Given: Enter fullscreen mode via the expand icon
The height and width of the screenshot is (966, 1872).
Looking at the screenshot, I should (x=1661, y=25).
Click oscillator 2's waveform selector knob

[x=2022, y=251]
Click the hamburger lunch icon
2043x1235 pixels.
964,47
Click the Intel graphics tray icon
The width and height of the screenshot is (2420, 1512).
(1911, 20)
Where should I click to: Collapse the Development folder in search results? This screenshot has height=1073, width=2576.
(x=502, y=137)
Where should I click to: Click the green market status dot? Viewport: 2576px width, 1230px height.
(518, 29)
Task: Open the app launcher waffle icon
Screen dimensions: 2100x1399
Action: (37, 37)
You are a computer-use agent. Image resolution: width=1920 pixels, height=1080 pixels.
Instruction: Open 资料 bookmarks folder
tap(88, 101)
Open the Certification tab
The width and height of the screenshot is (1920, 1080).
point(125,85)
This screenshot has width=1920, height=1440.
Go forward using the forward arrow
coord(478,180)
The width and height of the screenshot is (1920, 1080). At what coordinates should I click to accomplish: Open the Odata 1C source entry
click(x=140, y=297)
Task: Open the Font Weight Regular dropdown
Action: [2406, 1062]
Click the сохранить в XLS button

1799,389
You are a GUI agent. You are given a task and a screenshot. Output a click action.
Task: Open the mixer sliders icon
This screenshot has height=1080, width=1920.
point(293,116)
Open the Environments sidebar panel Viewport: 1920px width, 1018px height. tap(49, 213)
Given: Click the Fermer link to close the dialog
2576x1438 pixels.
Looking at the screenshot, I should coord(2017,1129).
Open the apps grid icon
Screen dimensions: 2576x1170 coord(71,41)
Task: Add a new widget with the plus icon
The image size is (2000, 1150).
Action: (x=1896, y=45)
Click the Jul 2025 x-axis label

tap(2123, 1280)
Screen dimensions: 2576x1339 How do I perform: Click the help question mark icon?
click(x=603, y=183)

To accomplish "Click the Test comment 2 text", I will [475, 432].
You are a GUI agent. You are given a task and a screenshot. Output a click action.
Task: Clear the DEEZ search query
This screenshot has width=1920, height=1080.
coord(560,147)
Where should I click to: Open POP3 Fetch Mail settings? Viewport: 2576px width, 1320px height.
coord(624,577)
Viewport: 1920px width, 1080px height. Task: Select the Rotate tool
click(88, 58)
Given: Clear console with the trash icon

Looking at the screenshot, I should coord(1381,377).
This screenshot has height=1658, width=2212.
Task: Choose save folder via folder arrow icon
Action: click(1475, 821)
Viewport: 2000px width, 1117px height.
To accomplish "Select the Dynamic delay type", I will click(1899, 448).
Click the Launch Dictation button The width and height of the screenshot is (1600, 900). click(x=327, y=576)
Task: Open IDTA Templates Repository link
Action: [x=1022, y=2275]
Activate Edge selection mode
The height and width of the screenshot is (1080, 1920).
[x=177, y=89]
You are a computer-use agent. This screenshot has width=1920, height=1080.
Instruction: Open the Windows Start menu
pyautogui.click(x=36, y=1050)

——

(TRY IT) A single number is the answer: the count of lines in the material above that contain "agent".

(SOLUTION TO THIS TASK) 4